Banned Book Week began on Saturday, September 26th. Since 1987, the American Library Association and other Free Speech advocates have celebrated freedom of expression by pointing out notable books that have been "challenged" or banned.
The city of Boston earned notoriety in the early 20th century for banning books - not allowing the books into the city's limits. The idea seems almost medieval but every month someone complains about a book that has been published, or is on a public library's shelves or has been assigned to a class for study.
The reasons for banning a book are myriad. Shel Silverstein's "A Light in the Attic" was banned because it included an illustration that might encourage children to break dishes so they wouldn't have to wash them!
Librarians are rumored to have painted diapers on a naked Mickey in Maurice Sendak's "In the Night Kitchen".
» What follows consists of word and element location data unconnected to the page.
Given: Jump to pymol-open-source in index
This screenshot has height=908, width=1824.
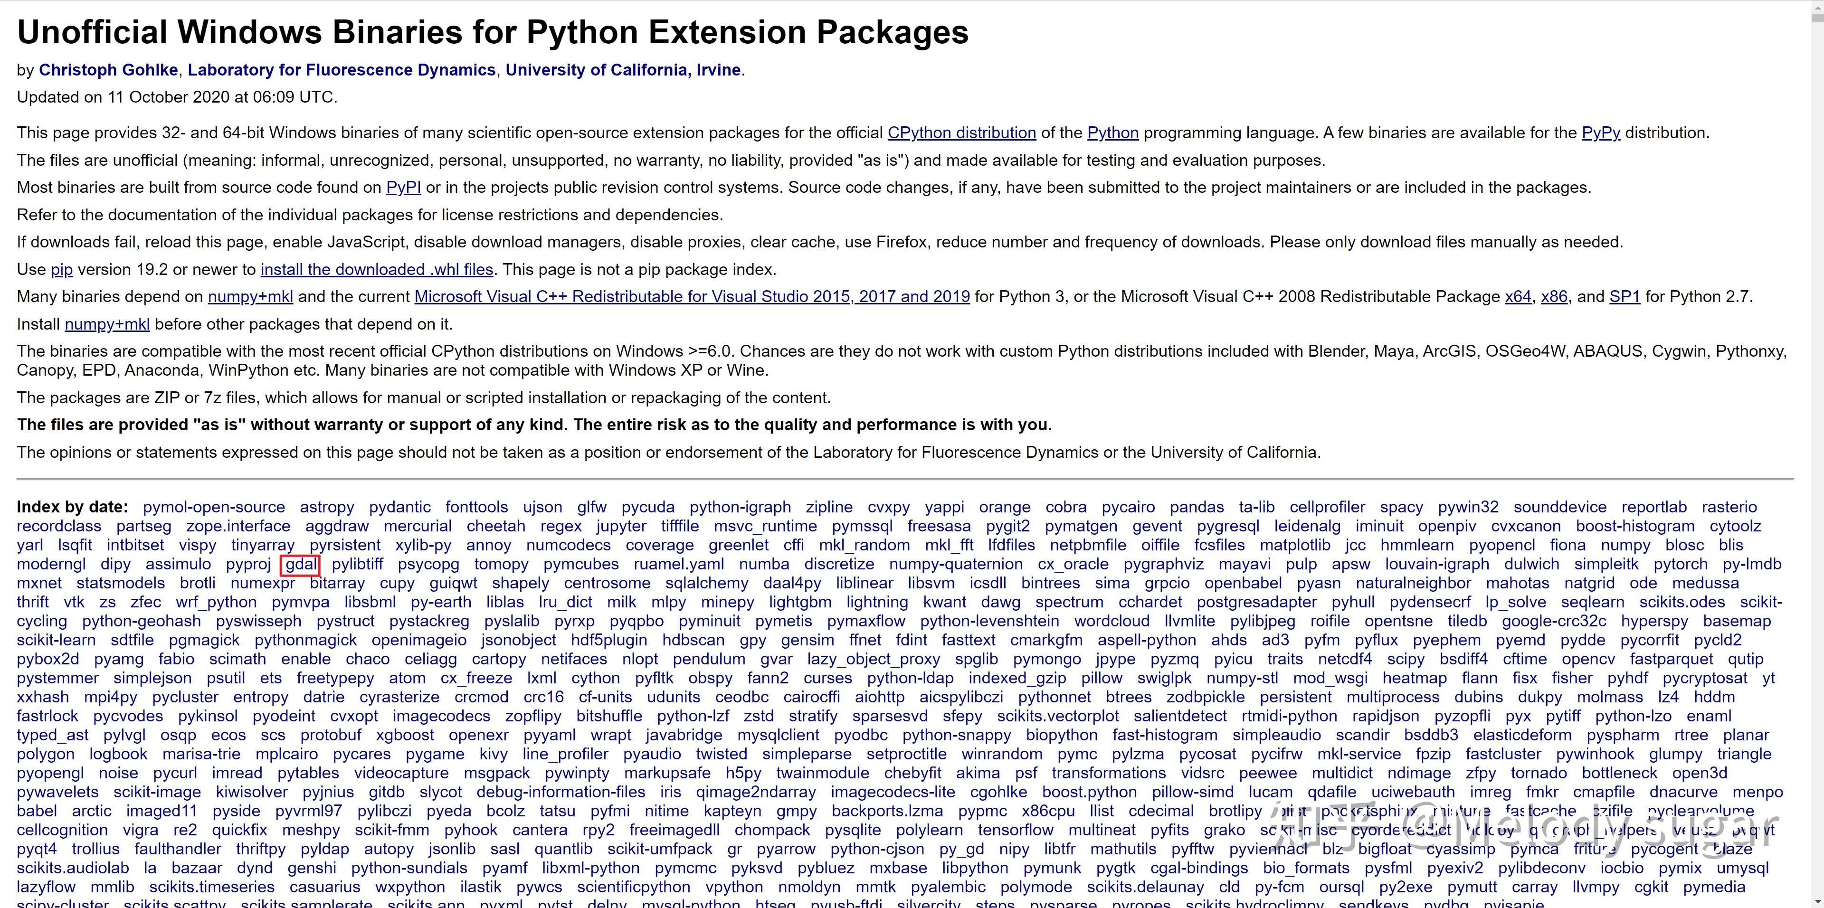Looking at the screenshot, I should point(213,507).

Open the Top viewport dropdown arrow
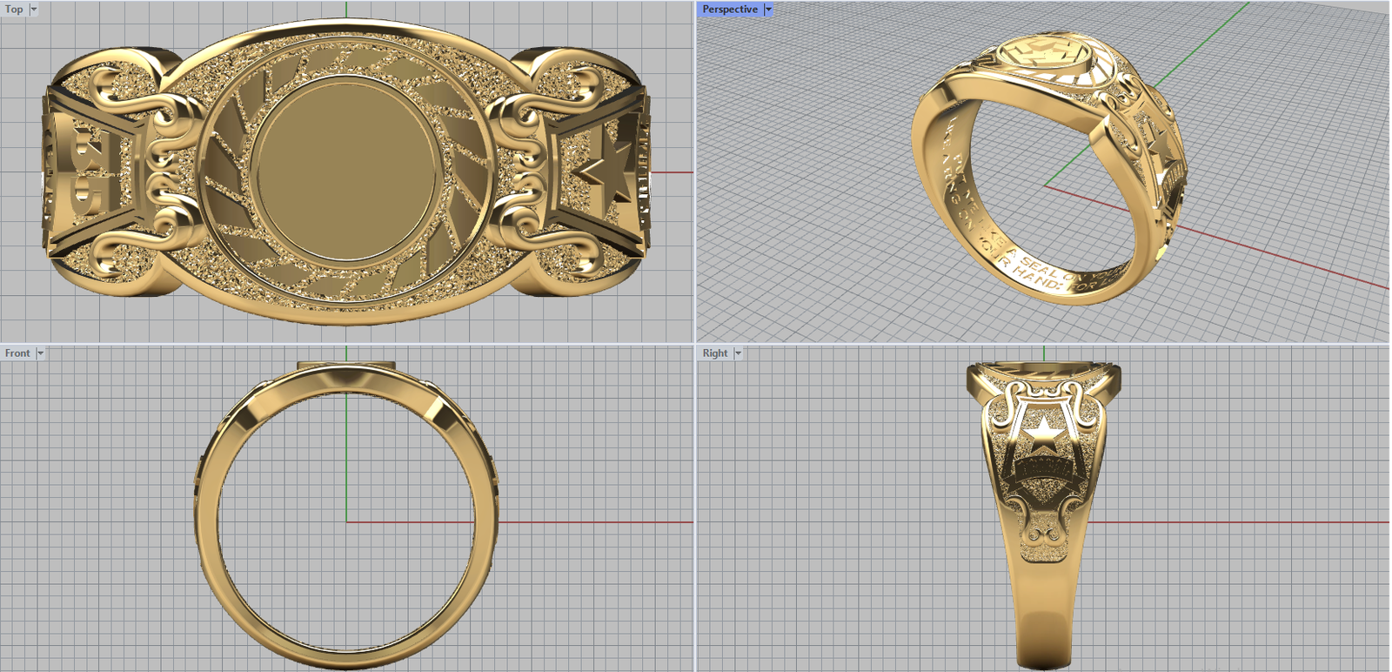[34, 10]
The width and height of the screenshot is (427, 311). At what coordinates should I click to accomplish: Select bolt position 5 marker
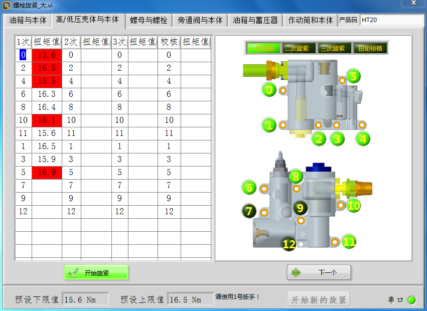(353, 76)

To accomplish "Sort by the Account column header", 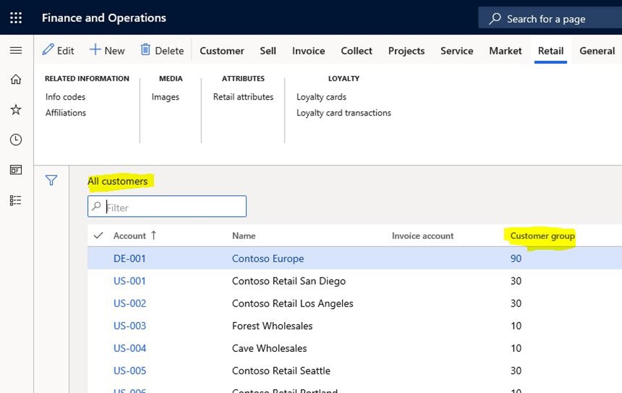I will pos(130,236).
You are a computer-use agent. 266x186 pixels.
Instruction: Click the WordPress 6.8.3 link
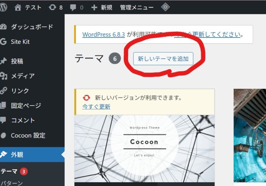point(104,35)
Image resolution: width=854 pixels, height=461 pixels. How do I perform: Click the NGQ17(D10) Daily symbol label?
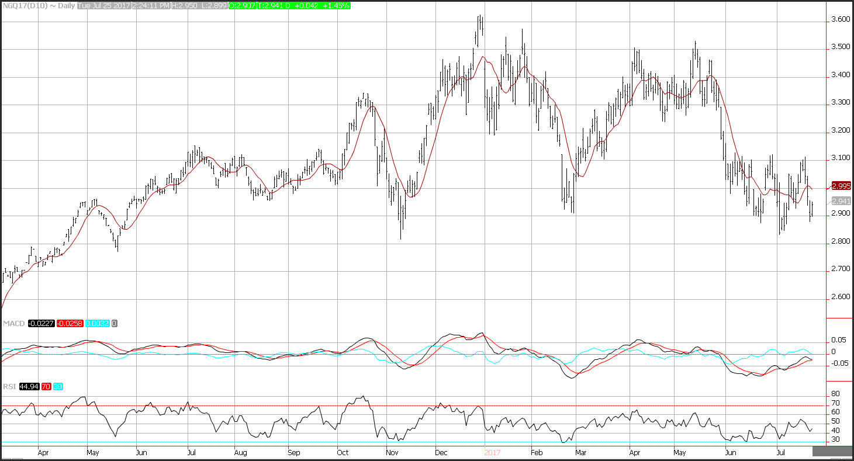pos(37,5)
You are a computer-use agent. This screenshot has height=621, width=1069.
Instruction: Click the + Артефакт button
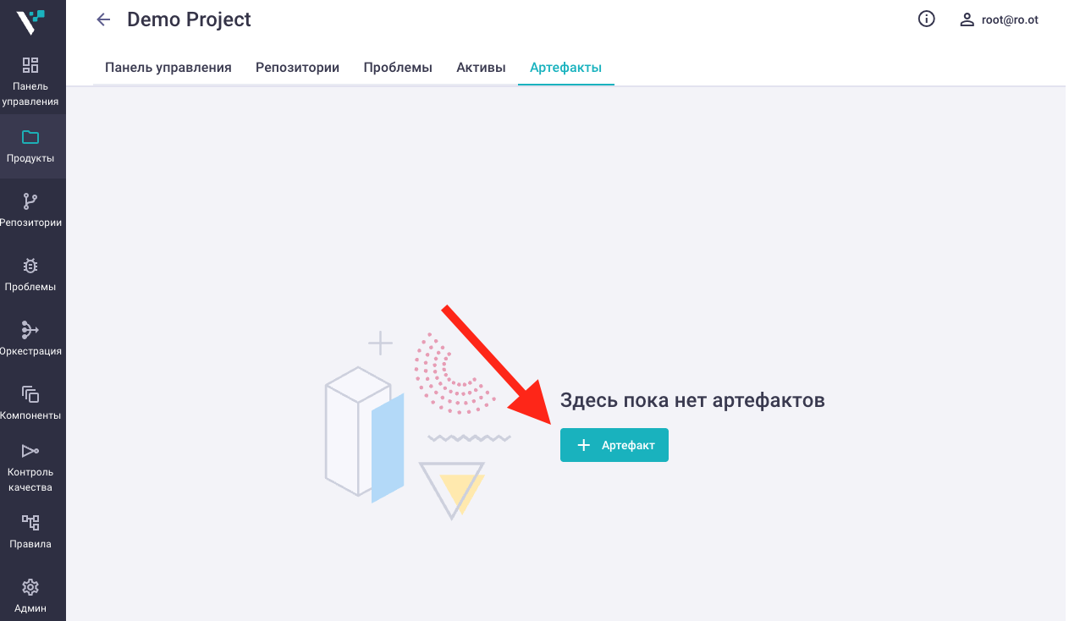pyautogui.click(x=614, y=445)
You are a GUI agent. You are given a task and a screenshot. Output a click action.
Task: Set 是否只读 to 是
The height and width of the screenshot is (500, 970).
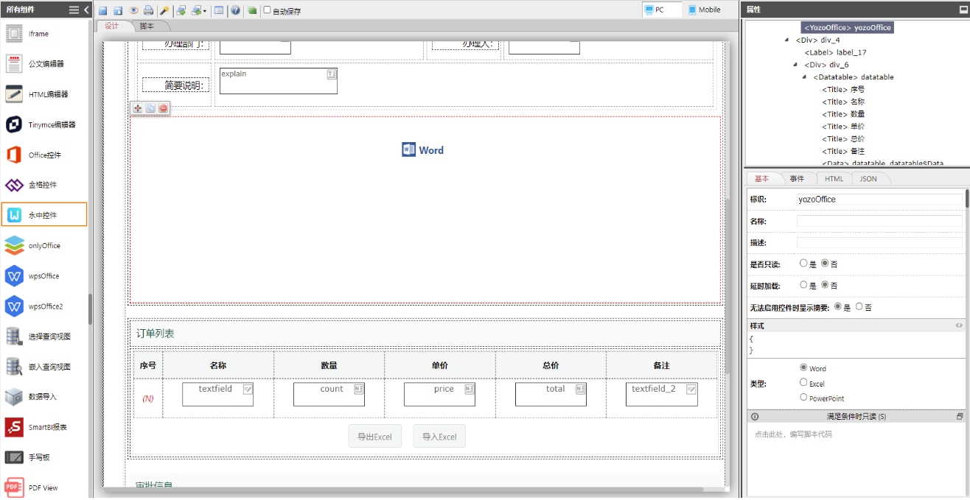click(803, 264)
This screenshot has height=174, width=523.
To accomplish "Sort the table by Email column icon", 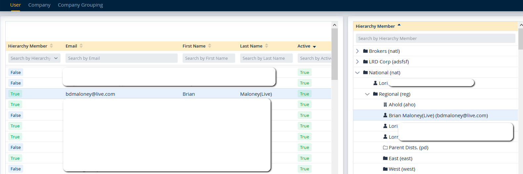I will point(81,46).
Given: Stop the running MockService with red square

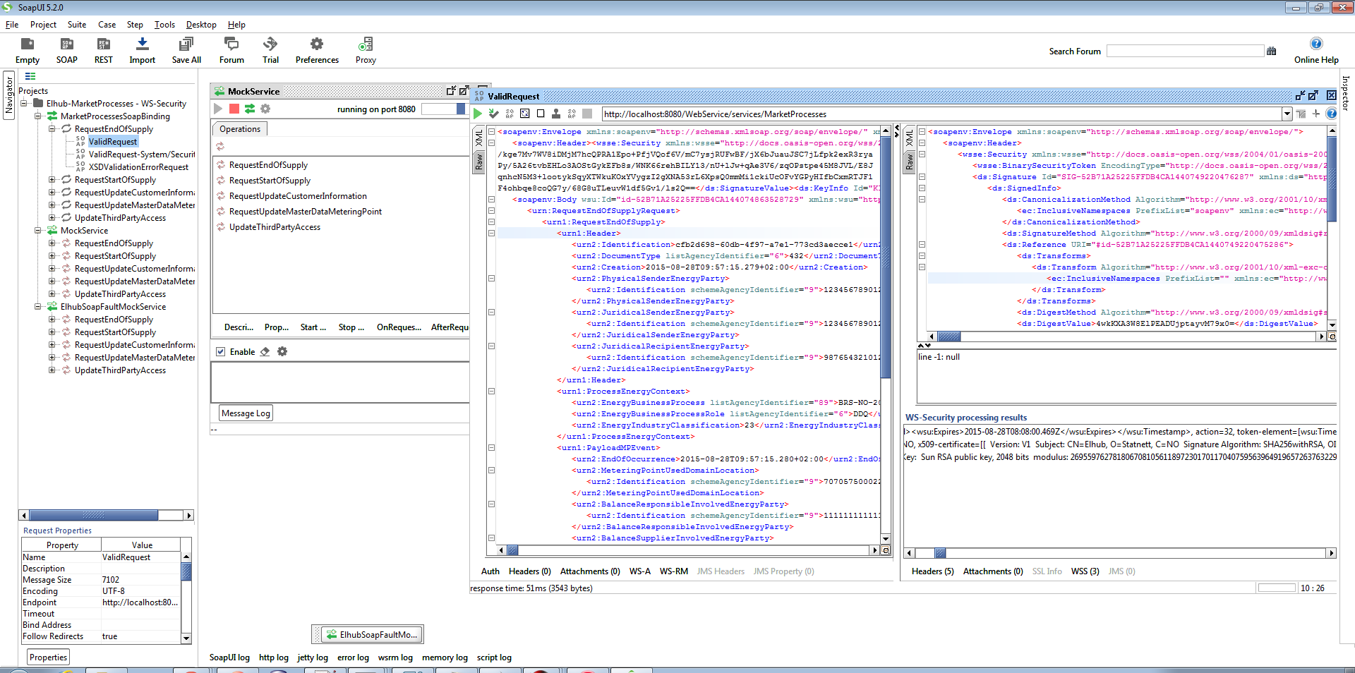Looking at the screenshot, I should point(234,109).
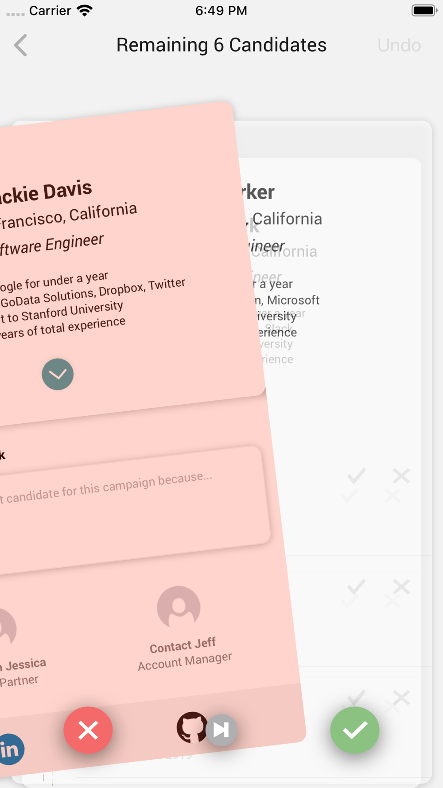Tap the back chevron arrow

[x=20, y=45]
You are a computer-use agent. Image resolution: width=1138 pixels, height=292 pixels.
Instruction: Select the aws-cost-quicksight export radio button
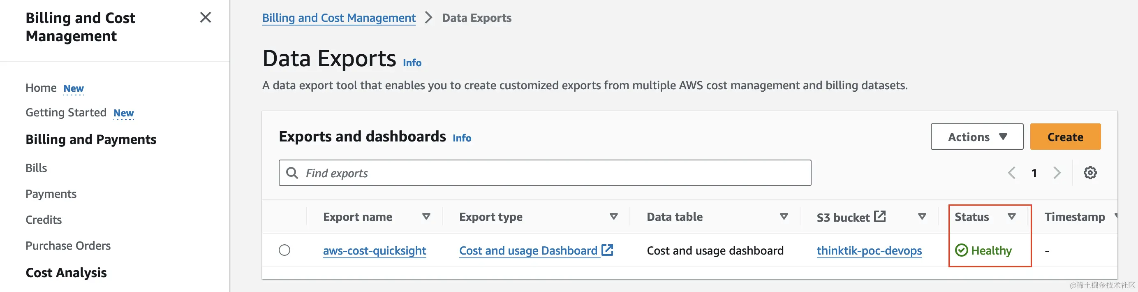click(x=285, y=250)
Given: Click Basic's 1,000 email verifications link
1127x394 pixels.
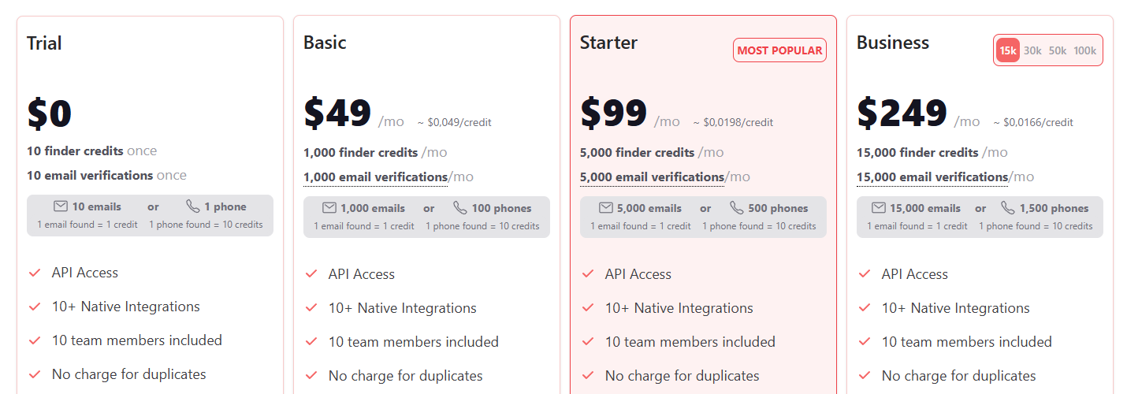Looking at the screenshot, I should [375, 177].
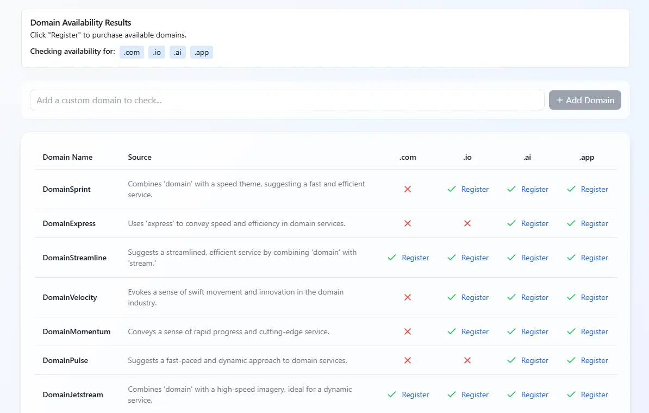
Task: Click the red X under DomainVelocity's .com column
Action: click(x=408, y=297)
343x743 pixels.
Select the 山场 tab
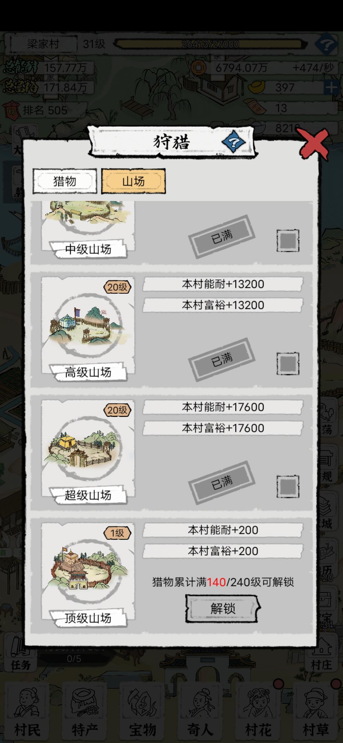(133, 181)
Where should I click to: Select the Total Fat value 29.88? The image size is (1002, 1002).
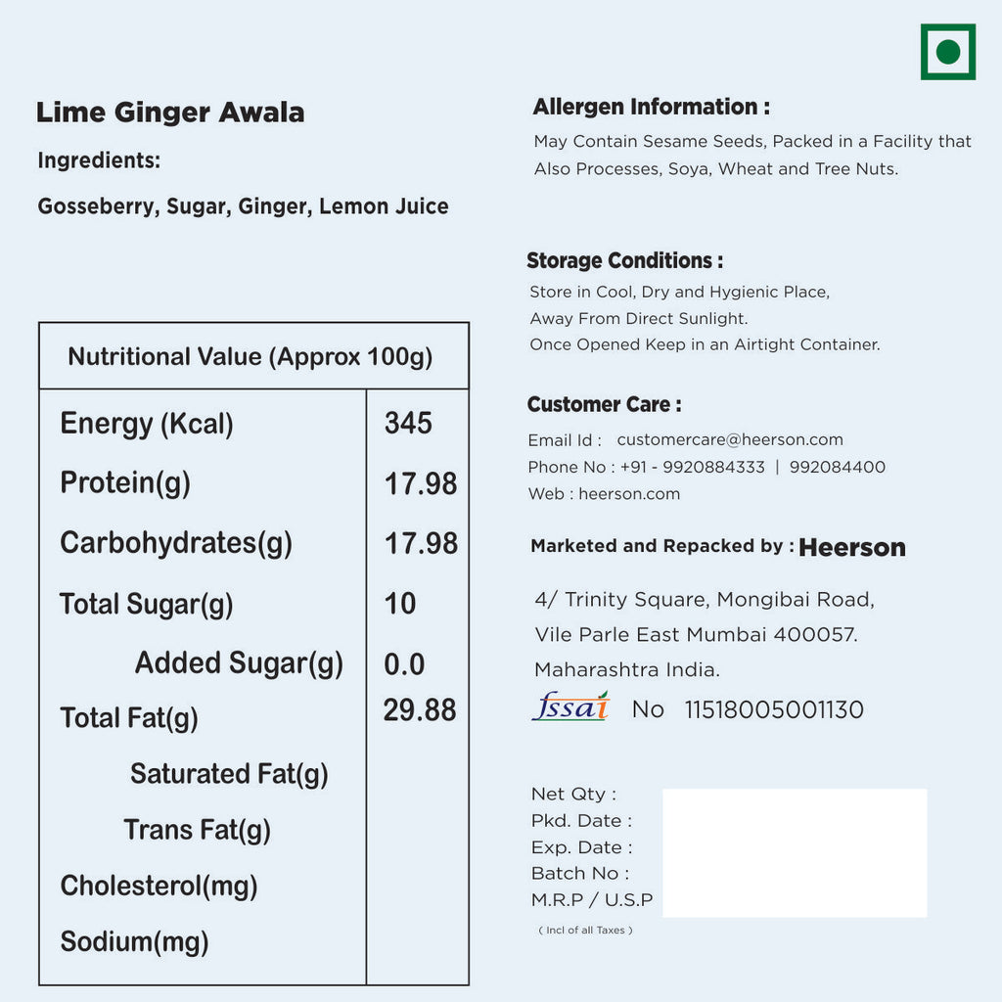pyautogui.click(x=419, y=710)
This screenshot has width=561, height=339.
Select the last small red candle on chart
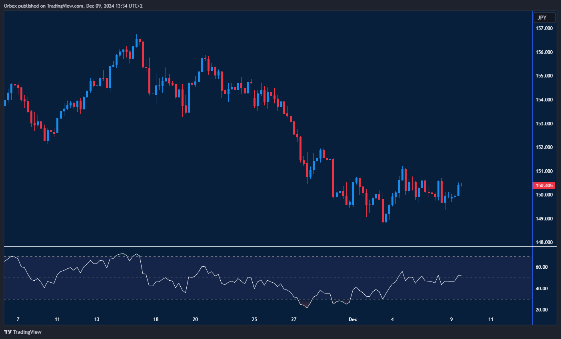(x=461, y=185)
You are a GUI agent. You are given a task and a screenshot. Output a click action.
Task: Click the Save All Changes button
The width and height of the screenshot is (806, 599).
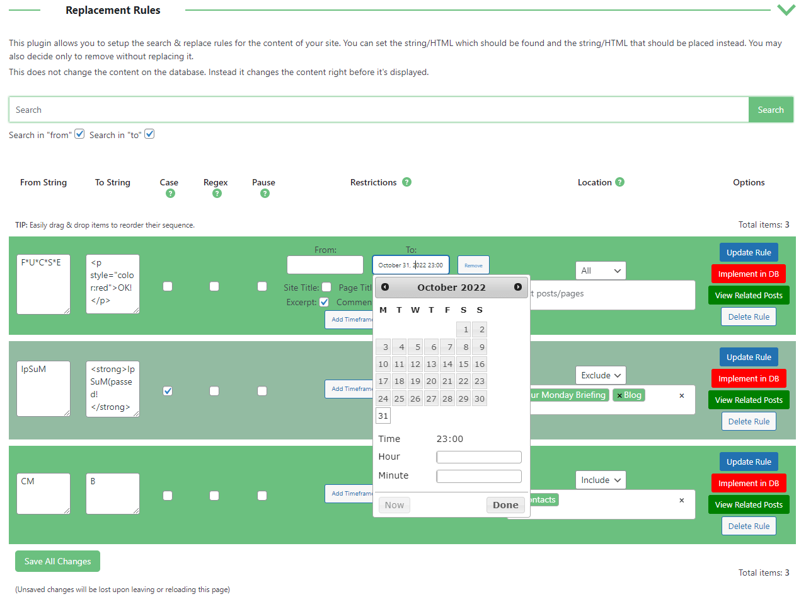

The Harry Potter series was challenged because it talked about magic, spells, wizards, witches, etc. I haven't read that the "Twilight" series has been challenged anywhere, even though it features vampires and werewolves. Oh, wait, Australian middle schools have banned the Twilight books. Hmmm.
The reason for keeping these books on the shelves reflects a basic American value, freedom of expression. Removing a book because one person, or interest group, finds that book objectionable denies the rights of all the people who think the book is well-written, fun or informative.
Check out more resources on Banned Books by looking at the massive amount of info posted on the American Library Association's website.
For a list of the ten most often challenged books or series of 2008, click here.
Read a banned book, today or choose not to. That choice belongs to everyone. Let's keep it that way.